36. Sweden

This country profile benchmarks key self-employment and entrepreneurship indicators for women, youth, seniors and immigrants in Sweden against the average for the European Union. It also reports on the conditions for entrepreneurship and describes recent policy actions, including the COVID-19 response.

The conditions for entrepreneurship are generally favourable relative to other European Union (EU) Member States, including low levels of administrative burden for start-ups and access to finance. However, a low share of people self-report having entrepreneurship skills despite high levels of educational attainment and digital literacy. Entrepreneurship policies are designed with a mainstream approach, aiming at increasing entrepreneurship and firm growth in general. Moreover, immigration flows have increased in recent years and a number of new employment programmes have been created, of which many are focused on women while others aim to promote and support entrepreneurship among immigrants.

The proportions of women (5%), youth (18-30 years old) (9%) and seniors (50-64 years old) (6%) involved in starting and managing new businesses were all above the EU averages (5% for women, 7% for youth and 4% for seniors) in the period 2016-20. While necessity-driven entrepreneurship was around half the EU average, many groups continue to be under-represented in entrepreneurship. If all groups participated in early-stage entrepreneurship at the same rate as core-age men, there would be 157 000 more entrepreneurs. About 90% of these “missing” entrepreneurs are female and half are over 50 years old.

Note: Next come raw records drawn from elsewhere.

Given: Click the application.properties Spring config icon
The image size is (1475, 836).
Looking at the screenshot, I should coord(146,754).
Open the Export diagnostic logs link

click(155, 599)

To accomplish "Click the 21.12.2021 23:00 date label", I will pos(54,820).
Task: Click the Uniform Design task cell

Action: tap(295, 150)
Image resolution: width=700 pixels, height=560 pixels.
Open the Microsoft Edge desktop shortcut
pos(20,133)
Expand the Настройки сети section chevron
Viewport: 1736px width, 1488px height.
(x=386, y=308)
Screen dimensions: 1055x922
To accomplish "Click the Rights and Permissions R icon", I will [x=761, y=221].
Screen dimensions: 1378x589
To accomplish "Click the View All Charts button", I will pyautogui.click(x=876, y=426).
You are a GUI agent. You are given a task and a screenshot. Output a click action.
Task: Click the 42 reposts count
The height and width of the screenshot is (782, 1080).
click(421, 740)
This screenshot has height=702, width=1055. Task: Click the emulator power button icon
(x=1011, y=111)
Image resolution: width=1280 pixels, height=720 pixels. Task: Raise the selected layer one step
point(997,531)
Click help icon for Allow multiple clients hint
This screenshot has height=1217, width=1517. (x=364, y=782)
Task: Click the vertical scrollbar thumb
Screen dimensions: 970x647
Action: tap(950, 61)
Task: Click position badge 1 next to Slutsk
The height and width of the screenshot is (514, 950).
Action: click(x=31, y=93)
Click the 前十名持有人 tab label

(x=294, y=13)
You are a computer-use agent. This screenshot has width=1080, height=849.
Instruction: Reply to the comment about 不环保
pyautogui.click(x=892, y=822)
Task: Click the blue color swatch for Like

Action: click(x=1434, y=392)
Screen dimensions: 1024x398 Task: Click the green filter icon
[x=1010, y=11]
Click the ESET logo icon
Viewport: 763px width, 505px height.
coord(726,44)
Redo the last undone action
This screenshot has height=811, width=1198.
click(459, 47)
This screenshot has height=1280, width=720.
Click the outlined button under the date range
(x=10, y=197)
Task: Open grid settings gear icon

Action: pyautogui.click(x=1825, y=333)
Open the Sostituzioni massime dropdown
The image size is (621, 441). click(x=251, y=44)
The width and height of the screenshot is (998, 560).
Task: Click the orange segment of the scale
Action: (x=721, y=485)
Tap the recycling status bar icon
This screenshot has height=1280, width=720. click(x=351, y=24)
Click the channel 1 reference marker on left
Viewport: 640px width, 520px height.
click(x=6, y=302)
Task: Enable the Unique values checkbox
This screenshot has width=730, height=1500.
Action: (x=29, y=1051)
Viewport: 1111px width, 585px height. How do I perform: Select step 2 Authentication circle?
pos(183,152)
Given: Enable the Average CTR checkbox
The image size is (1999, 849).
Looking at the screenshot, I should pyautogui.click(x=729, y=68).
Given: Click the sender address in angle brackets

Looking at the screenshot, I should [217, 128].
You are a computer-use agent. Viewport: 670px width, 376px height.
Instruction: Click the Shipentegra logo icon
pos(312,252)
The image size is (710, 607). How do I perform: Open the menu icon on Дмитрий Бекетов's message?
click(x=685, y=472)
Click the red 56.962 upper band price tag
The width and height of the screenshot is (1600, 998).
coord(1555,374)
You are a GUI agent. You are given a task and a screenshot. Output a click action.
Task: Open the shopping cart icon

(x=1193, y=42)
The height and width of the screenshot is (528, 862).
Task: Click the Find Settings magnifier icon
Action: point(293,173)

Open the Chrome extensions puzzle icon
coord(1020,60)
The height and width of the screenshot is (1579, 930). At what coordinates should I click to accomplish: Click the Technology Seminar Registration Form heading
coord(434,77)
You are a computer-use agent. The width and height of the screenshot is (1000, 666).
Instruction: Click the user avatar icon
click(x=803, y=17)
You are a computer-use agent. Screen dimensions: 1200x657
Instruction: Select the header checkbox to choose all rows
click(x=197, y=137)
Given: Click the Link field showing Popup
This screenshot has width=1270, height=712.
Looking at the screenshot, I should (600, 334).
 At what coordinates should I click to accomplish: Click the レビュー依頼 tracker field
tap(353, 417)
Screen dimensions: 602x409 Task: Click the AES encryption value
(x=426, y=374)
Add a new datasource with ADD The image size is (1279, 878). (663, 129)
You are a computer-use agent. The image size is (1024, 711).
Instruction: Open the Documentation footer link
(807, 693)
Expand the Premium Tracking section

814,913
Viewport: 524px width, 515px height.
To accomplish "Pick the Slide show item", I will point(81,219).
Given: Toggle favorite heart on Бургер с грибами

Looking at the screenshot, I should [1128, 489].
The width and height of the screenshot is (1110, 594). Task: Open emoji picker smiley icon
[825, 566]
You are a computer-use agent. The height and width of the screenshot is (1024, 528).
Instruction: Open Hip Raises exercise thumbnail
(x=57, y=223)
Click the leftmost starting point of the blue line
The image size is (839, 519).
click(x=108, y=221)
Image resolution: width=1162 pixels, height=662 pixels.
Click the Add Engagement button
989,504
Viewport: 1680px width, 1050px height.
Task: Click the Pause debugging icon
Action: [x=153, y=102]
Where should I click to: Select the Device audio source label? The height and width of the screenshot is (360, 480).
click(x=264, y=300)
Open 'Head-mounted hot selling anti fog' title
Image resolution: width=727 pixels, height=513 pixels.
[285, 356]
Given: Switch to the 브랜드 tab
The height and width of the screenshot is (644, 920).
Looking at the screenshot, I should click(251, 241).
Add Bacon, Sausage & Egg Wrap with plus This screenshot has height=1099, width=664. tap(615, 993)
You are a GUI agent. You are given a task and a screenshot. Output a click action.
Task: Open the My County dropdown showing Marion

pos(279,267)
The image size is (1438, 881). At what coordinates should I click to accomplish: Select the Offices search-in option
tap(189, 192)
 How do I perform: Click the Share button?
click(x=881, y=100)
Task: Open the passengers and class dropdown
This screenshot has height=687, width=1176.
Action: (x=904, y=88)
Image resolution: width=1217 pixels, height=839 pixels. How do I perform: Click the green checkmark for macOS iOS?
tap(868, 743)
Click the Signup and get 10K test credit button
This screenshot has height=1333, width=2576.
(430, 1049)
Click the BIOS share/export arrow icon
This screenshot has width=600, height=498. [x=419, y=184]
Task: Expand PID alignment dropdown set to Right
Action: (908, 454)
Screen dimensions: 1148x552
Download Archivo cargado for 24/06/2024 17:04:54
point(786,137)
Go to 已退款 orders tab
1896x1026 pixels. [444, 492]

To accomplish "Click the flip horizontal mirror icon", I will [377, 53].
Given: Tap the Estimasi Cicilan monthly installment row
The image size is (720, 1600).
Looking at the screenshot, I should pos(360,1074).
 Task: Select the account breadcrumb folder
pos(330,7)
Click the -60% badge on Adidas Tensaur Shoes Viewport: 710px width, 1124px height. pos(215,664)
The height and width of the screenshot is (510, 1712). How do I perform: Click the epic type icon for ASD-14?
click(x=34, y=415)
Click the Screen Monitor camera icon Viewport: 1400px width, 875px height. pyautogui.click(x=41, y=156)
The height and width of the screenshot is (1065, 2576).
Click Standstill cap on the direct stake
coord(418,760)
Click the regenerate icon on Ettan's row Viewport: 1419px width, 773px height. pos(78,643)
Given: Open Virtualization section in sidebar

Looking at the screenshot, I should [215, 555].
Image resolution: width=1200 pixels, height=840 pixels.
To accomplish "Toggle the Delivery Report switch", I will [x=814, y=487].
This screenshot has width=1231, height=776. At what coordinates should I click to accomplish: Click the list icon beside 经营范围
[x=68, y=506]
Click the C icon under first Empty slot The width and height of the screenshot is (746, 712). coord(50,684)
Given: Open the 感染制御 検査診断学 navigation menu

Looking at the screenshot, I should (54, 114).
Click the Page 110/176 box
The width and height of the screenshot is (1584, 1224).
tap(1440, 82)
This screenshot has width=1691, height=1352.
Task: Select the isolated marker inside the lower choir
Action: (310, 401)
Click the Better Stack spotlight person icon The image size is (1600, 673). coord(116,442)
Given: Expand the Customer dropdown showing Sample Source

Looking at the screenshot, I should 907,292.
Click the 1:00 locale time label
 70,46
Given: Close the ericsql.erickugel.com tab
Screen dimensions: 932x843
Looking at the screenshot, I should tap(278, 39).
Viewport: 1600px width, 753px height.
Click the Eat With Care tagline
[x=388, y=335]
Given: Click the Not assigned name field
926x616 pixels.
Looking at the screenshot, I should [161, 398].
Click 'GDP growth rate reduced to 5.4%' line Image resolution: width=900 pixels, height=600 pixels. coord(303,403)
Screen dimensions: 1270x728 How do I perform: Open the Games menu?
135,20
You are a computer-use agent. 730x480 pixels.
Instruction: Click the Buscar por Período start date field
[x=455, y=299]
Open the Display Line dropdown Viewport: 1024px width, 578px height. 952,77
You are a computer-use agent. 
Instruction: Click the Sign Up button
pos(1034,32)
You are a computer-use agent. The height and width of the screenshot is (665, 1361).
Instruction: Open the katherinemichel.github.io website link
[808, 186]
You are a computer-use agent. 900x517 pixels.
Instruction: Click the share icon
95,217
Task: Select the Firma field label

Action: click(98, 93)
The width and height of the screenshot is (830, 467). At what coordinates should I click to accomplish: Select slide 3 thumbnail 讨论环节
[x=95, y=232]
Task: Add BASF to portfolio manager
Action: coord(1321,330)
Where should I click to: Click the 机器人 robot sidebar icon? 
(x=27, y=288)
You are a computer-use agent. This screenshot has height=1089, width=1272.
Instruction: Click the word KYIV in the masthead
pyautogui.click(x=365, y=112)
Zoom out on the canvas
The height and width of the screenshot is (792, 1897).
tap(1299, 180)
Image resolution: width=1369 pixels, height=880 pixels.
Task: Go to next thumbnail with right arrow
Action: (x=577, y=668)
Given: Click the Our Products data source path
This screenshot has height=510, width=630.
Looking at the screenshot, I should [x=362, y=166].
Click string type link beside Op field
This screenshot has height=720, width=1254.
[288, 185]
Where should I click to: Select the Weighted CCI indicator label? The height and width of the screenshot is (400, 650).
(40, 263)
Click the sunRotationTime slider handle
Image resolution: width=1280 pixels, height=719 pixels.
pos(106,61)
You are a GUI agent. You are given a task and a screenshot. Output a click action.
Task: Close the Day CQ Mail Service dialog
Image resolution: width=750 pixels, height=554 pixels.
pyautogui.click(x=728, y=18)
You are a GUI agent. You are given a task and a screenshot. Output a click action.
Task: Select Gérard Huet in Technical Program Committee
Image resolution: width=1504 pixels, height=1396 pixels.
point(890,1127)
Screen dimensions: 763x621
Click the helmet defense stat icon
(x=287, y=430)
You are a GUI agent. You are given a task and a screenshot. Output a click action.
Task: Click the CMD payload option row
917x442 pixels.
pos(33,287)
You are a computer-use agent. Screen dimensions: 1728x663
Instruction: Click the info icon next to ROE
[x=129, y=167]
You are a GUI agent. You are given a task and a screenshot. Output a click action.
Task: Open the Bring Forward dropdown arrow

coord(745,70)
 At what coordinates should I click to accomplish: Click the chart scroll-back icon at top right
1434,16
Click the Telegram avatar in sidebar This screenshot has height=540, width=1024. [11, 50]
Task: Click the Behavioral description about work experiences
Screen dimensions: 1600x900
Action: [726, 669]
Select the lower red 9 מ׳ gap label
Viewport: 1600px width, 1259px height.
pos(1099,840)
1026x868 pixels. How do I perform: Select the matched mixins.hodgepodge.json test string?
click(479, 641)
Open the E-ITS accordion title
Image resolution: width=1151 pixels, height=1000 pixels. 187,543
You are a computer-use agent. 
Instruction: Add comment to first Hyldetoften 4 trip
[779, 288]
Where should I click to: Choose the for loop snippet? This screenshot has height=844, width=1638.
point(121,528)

Following the overall EU trend, Sweden’s self-employment rate remained stable but in slow decline over the last decade - around 5 percentage points lower than the EU average in 2020. While seniors (12%), immigrants (8%) and women (5%) are less likely to be self-employed than on average in the EU (17%, 12% and 10% respectively), all are more likely to employ others relative to the EU average (women: 29% vs. 24%, seniors: 37% vs. 33% and immigrants: 39% vs. 32%).

Several support packages for the self-employed and SMEs were implemented in the wake of the COVID-19 crisis. Temporary changes and extensions to unemployment insurance allowed 3 000 self-employed workers, including some who partially continued operations, to claim unemployment insurance from 13 April 2020 to 25 August 2020. Moreover, the Government waved the rule blocking self-employed workers from receiving unemployment insurance in the next 5 years if claimed in 2020. SMEs could also receive a loan guarantee of 70% of new loans up to SEK 75 million (EUR 7.2 million), totalling to around SEK 100 billion (EUR 9.6 billion) in 2020. Further measures targeting small enterprises included tax cuts for sole proprietors of up to SEK 1 million (EUR 95 600).